このような関わりを通して、本人の中にある比較的健康的な部分、つまり「安心できる感覚」や「人とつながれる感覚」を少しずつ強めていくことが期待できます。
妄想とはどのような体験か
次に「妄想」について考えてみましょう。
日常会話の中で、「それは妄想だよ」と冗談交じりに使われることがありますが、臨床でいう妄想はそれとは異なります。
妄想とは、事実ではない内容を、強い確信をもって信じ込んでいる状態を指します。
周囲がどれだけ説明したり、否定したりしても修正されず、その確信が揺らがない点が特徴です。
たとえば、
「誰かに監視されている」
「周囲の人が自分を陥れようとしている」
といった考えが、本人の中では揺るぎない事実として存在しています。
妄想への関わりのポイント
妄想のある人への関わりでも、基本的な考え方は幻覚の場合と共通しています。
つまり、妄想の内容そのものに踏み込まないということです。
「それは事実じゃないですよ」
「考えすぎです」
と直接否定してしまうと、本人は理解されていないと感じ、防衛的になりやすくなります。一方で、妄想によって生じている感情、たとえば不安や恐怖、怒りなどには共感することができます。
「それだけ疑われていると感じたら、不安になりますよね」
「怖い気持ちが続いているんですね」
といった関わりは、妄想を肯定することなく、本人の体験を受け止める姿勢を示します。
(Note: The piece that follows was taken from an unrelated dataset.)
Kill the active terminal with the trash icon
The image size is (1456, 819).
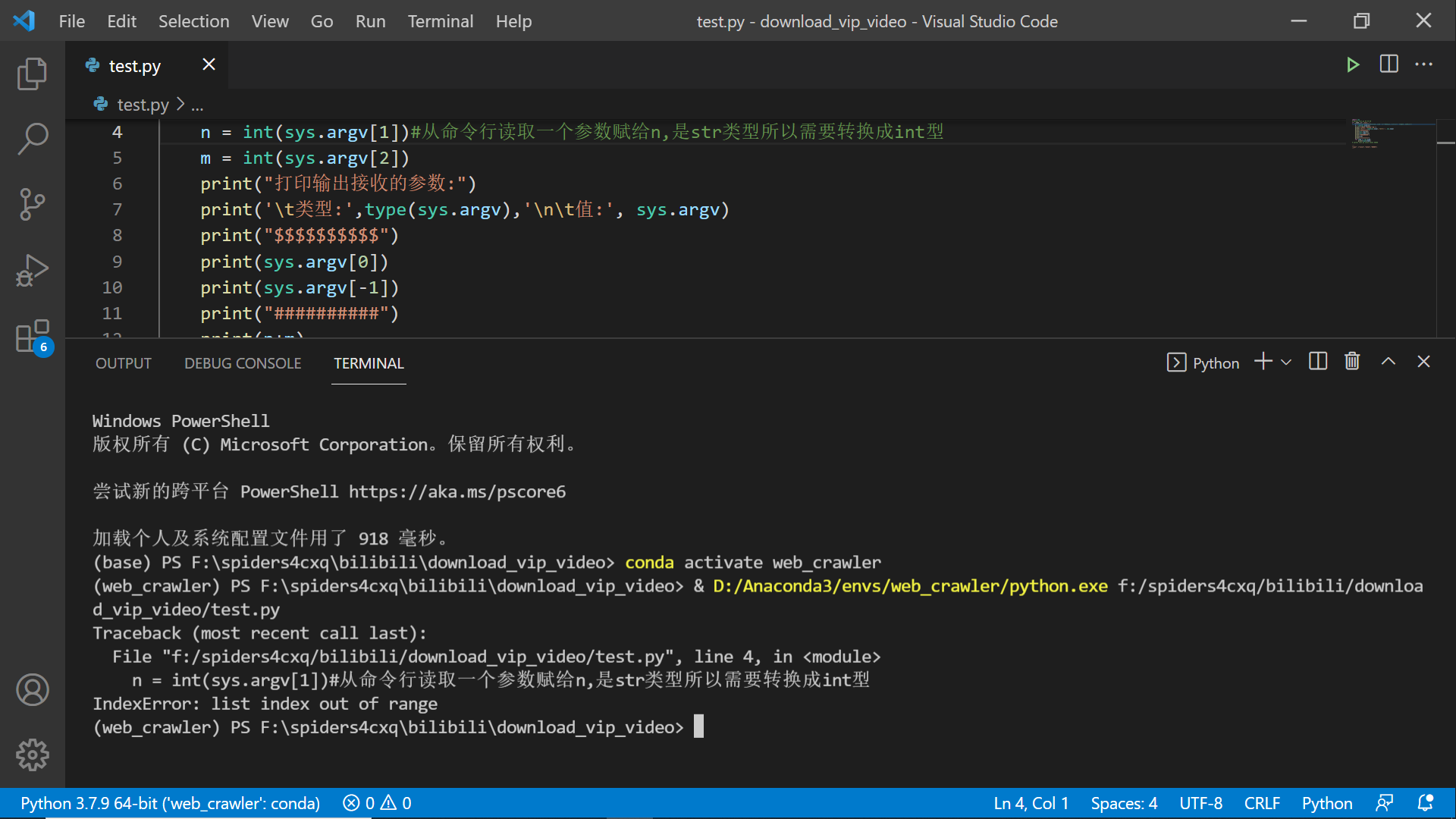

また、妄想の確信が一時的に弱まる場面があることも知られています。
そのようなタイミングを見逃さず、現実的な視点に気づけるよう支援していくことが、回復を支える関わりにつながります。
「否定も肯定もしない」をどう捉えるか
ここまでを踏まえると、「否定も肯定もしない」という言葉は、次のように整理できるかもしれません。
- 幻覚や妄想の内容は肯定しない
- 幻覚や妄想によって生じているつらさや感情は否定しない
この視点を持つことで、「何も言えない」という状態から一歩進み、看護としてできる関わりが見えてくるのではないでしょうか。
おわりに
幻覚や妄想のある人への関わりは、精神科実習の中でも特に難しさを感じやすい場面です。
正解を探そうとすると戸惑ってしまいますが、「相手の体験をどう受け止めるか」という視点を大切にすると、関わりのヒントが見えてきます。
今回の内容が、実習中に悩んだときの小さな道しるべになれば幸いです。